俺は、何も言わず、ただ、コクリと、頷く。
鏡花は俺の目を、一瞬どこか優しげな表情で見つめ……そして、次の瞬間には再び感情を拝し、告げてきた。
「では、最後の問いです、御倉了。簡単な二択です。……私も過去に経験した、二択です。選びなさい、リョウ」
「……ああ」
数秒の間。
しかし。
躊躇することなく問いかけられる……《最後の二択》。
「
貴方は、生きたいですか、死にたいですか」
「……なんだって?」
あまりに突飛な質問に、面食らう。しかし、鏡花は至って真面目な表情のままだ。……逃げるわけにもいかない。俺は、意味が分からないながら、答えを返す。
「いや……そりゃ、俺は、生きたい……っていうか、まあ、幽霊だけど、生きては、いたいよ。うん。こんな体だけど、それでも、ずっと藍璃と寄り添っていければと――」
「少し待って下さい。まだ、結論を出さないで下さい」
「へ?」
「この問いかけに解答するのは、今じゃなくていいです」
「……いや、今じゃなかったところで、こういう解答はそうそう変わるものじゃ――」
「……その気持ちを忘れないで頂くと、私も、嬉しいのですが」
なぜか、鏡花はそんなことを言った。意味が分からない。そもそも彼女が試験をする意味も、よく分かってないのだ。

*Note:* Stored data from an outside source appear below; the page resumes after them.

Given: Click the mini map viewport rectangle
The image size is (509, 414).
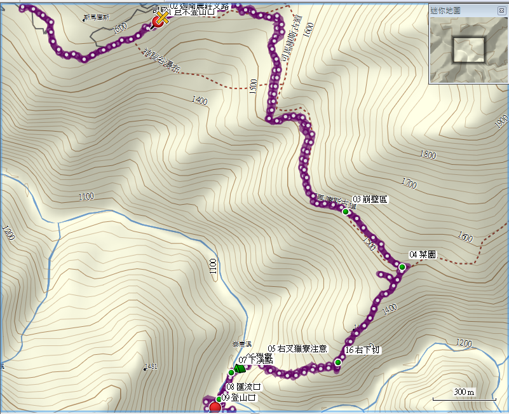Looking at the screenshot, I should coord(468,50).

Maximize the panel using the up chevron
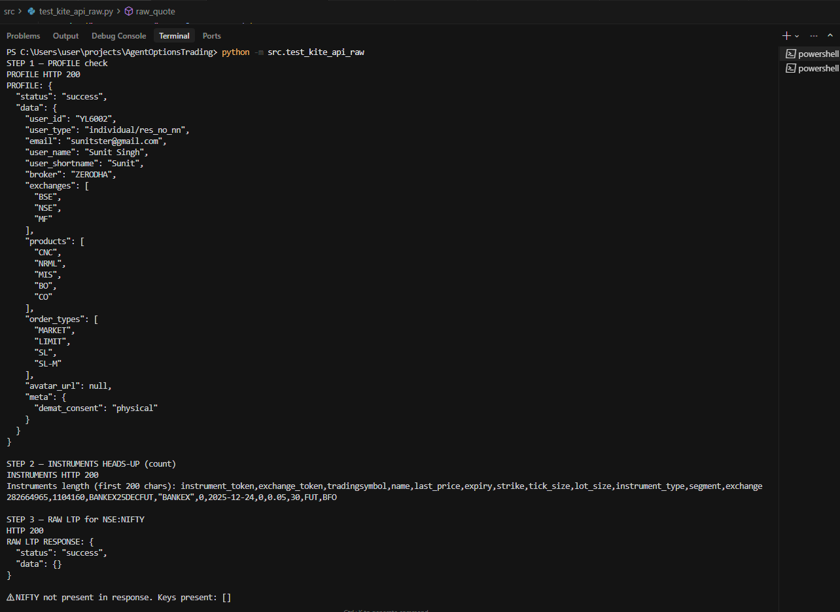[831, 36]
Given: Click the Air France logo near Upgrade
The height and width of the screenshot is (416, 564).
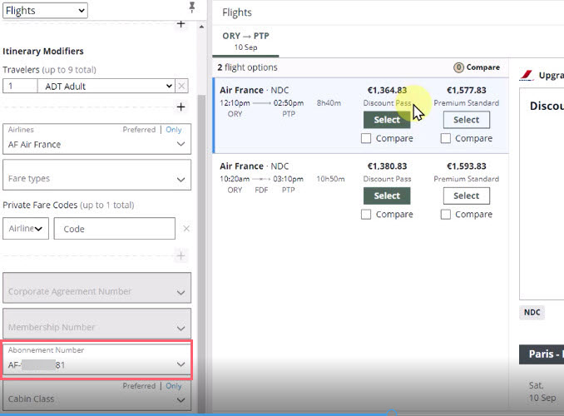Looking at the screenshot, I should click(526, 75).
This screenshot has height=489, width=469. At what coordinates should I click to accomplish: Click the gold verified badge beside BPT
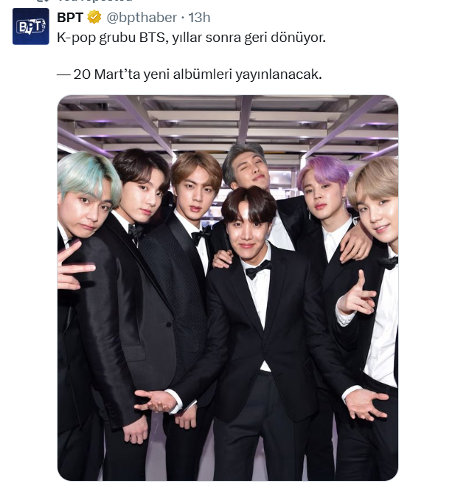click(x=94, y=17)
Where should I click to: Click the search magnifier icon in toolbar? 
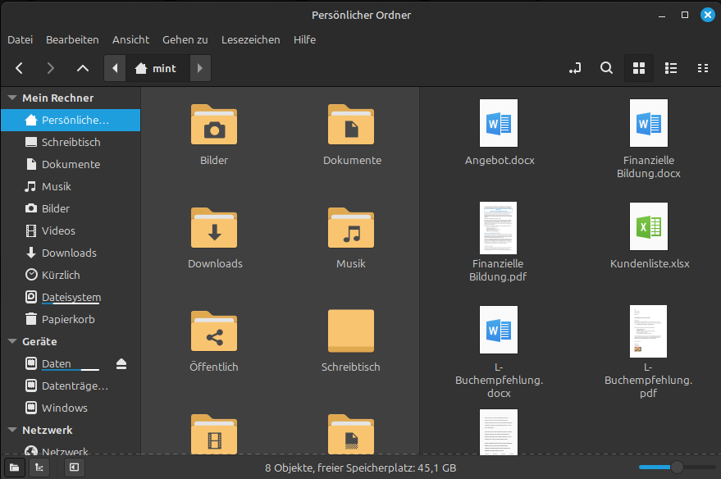click(x=606, y=68)
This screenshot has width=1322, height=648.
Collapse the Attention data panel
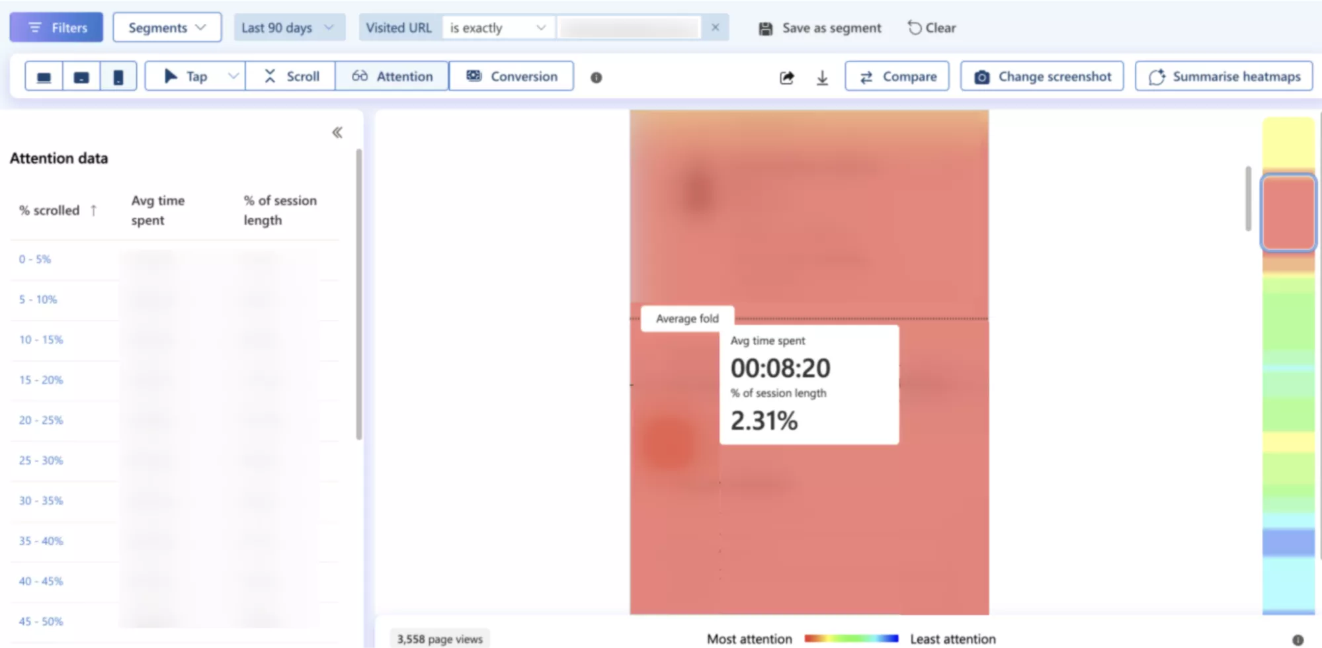coord(337,133)
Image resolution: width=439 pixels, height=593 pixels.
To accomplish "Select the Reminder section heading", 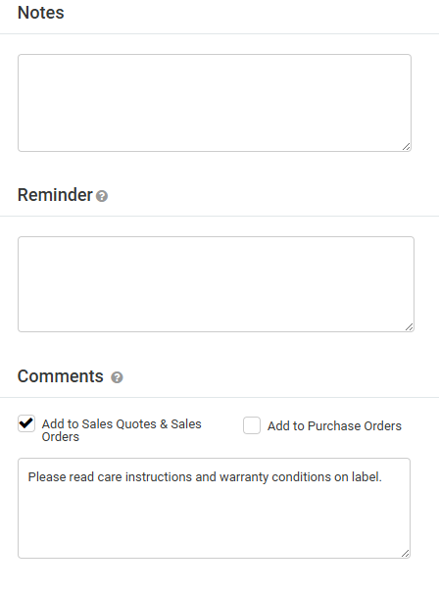I will tap(55, 195).
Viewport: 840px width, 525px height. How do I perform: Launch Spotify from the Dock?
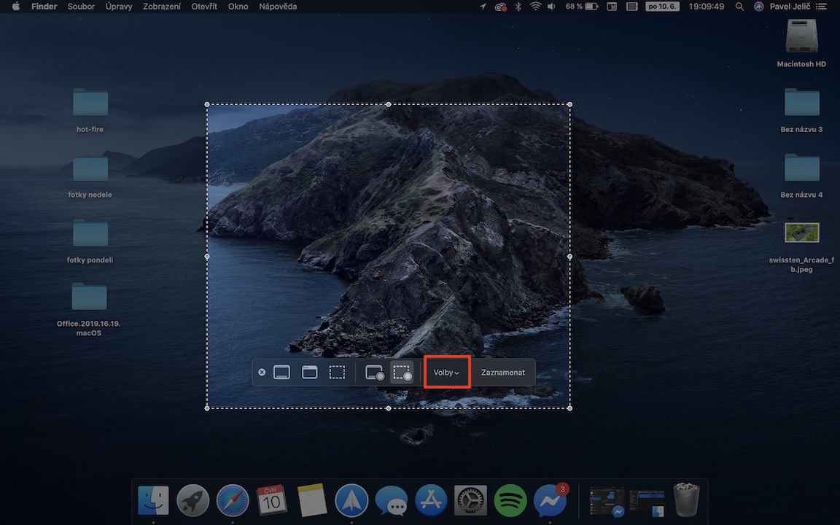click(x=510, y=501)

俺が首を傾げていると……鏡花は、一つだけ嘆息し、そして、鞠亜に視線をやった。それに対し、鞠亜は、そっぽを向きながらも……コクリと、静かに、頷き返す。
再び俺を見る鏡花。
「リョウ。これから、この《最後の問い》に返答するにあたっての、判断材料を貴方に提供します。これは、私も昔、神無深螺から受けたものですが……。あの手順は、間違ってない。今ならそう思えます。最後の選択をするためには、全ての情報を手に入れておくべきだ」
「? よくわからないが……つまり俺が、まだ何も分かってないから、生死の判断をするなと? そして、その判断材料を、これからくれると?」
「そういいうことです」
そこで区切り、鏡花は一つ深呼吸する。
俺も……ただならぬ空気を感じ、居住まいを正した。
そして。
鏡花が。
告げる。
「まず大前提として」
「…………」
「
貴方は、御倉了じゃ、ない」
「――」
…………。
……何を言われた?
覚悟なんて、一瞬で、砕けていた。
弱さが、心の奥底から、溢れ出してくる。
「な……に?」」
泣き笑いのような表情になっていたかもしれない。
なんだ……これ。
なんだ……これ。
なんで俺……こんな……。
鏡花が淡々と続ける。
「貴方の正体を明かしましょう。貴方は……《
御倉了を模して製造された霊体》であって、御倉了本人の霊ではない」
「なに……言って。はは……鞠亜、鏡花が、変な、冗談、言って――」
ぐらぐらと揺れる頭をどうにか鞠亜の方に向けて、ははと、笑う。笑う。笑う。
しかし、鞠亜は……こちらに顔をむけず……なぜか、嗚咽を漏らしていた。
それが、全てだった。
「ハッキリ言います、リョウ。あの男の言う通りです。貴方は……
ニセモノだ」
「…………」
え。
なに?
……《俺》が、崩れてく。
俺は思わず立ち上がり……しかし、足がぐらついて、壁に背を預けたまま、乾いた笑いを漏らした。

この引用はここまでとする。